Although smuggling is not embraced by the vast majority of Mohawks living there, they and others say it is tolerated because a small but heavily armed group favors it and intimidates any who oppose them.

"It's only a small fraction of the native population - a few bad apples that are smuggling," says Mr. Plante. "But there are not enough men in the entire border patrol to cover all those little roads coming out of the reservation."

Yet neither the US nor Canadian federal government has an appetite for the sort of tough fight that would be needed to close smugglers' alley.

The Oka 'incident'

A 1990 land dispute led to a gun battle in Oka, Quebec, on the nearby Khanawake reservation, which left one Quebec policeman dead. Since then, Canadian authorities have mostly left the Mohawks to govern themselves.

US authorities say they go on the reservations, but do not do so in any systematic way. Large signs along the highway leading through the Akwesasne reserve say: "No F.B.I., No I.R.S." while nearby banners portray native warriors toting automatic weapons.

Repeated phone calls to Mohawk authorities went unreturned. Vaughn Phillips, a Mohawk chief handling the justice portfolio for the reservation, did not return repeated phones calls.

Chief Mitchell of the Akwesasne police force says smuggling organizations, like the Chinese ring recently unearthed, are responsible for the flow of people coming into the reservation.

"These organizations come from all over Canada and the US" to smuggle people through, he says. "We don't ignore it if we come across it. But smuggling is not our mandate. It's a federal mandate."

How it impacts a local community

Across the river in Cornwall, Ontario, a blue-collar town of 47,000 people, Mayor Ron Martelle says smuggling subtly undermines his community by introducing violent criminals, mostly unseen, into the community.

And when it pops into view it can be ugly, as happened last month when a boatload of people being smuggled across the St.

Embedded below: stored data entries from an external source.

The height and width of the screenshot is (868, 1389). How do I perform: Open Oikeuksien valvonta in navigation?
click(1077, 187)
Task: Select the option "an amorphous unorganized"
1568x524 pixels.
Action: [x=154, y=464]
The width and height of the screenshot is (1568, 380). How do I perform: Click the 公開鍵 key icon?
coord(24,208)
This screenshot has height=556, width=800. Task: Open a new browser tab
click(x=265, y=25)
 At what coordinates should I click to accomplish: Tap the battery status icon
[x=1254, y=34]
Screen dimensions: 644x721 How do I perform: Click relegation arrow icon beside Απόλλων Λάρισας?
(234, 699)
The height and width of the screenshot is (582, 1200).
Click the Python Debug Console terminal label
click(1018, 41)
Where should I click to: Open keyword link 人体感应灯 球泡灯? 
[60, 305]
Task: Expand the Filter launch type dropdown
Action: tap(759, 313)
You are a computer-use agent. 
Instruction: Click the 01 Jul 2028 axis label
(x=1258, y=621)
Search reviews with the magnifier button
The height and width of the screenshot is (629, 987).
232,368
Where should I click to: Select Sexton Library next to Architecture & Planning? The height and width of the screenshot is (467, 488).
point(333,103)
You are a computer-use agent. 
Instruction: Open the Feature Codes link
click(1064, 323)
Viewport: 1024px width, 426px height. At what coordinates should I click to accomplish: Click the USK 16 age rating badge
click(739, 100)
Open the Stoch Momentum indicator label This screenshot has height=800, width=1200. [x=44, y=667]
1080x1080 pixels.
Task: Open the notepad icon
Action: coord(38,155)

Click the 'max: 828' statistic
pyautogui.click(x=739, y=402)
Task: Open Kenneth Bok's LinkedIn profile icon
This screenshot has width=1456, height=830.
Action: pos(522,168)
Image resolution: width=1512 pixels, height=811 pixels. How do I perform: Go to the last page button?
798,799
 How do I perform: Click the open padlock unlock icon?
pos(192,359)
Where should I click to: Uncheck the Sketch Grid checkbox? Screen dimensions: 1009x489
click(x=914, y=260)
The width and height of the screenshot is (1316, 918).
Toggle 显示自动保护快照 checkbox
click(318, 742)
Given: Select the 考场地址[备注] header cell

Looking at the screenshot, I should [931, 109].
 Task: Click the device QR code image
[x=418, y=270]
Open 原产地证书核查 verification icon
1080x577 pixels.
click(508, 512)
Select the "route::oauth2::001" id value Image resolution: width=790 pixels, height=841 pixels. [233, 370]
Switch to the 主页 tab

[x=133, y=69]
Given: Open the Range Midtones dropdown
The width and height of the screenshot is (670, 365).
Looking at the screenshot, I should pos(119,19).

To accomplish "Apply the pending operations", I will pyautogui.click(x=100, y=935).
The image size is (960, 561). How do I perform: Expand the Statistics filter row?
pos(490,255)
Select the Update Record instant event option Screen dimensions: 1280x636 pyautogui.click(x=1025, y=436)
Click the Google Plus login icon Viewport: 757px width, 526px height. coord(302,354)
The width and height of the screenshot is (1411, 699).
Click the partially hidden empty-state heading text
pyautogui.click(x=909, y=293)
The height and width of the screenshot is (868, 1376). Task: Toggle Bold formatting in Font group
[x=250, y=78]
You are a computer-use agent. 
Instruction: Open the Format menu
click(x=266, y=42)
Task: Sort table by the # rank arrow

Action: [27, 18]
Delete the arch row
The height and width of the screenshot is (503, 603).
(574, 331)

Lawrence capsized and one woman from Pakistan drowned.

"Washington and Ottawa do not have the courage to address this situation, because in their lack of wisdom they feel it is politically incorrect to go onto that reserve and fix the situation," Mr. Martelle says. "The law is the law. But they don't want another Oka."

American border authorities say they have a close working relationship with Canadian law enforcement, but they complain that Canadian law makes it easy for travelers from some countries to arrive in Canada with little or no documentation and claim refugee status.

As the wheels of the refugee review process grind, the "refugees" make their plans to be smuggled into the US - as in the case of the Chinese from Fujian Province.

Police say the "refugees" were told to request asylum immediately. Days later, the "refugees" were on their way over the border through smugglers' alley.

In Hashi's case, he made his way to Canada several years ago. He only recently decided to head for the US, shortly after a Canadian refugee board turned down his plea for asylum. He was set to be deported back to Mogadishu, Somalia.

Hashi's story

"I didn't have any papers when I came to Canada, and now they said 'no' to me," says Hashi, standing dejectedly at the same bus station where he was caught that morning.

Canadian authorities confirm Hashi's refugee status was recently turned down. But Canada will not permit United States authorities to return Hashi because, like so many others, he had violated the terms of his refugee status when he crossed the border. He is a US problem now.

Because Hashi has no criminal record in Canada, Ashlaw and his fellow patrolmen decided he poses no threat to the US. There is no room for him in detention unless he is a criminal, Ashlaw explains.

Set to board the bus to Alexandria, Va., where he has relatives living legally in the United States, Hashi is told to report to an immigration officer every 30 days until his deportation hearing.

"I hope that I will be able to find a place in the United States," he says, standing at the steps of the bus, a navy-blue nylon blazer shielding him from the cold November wind. "I hope that I can stay here."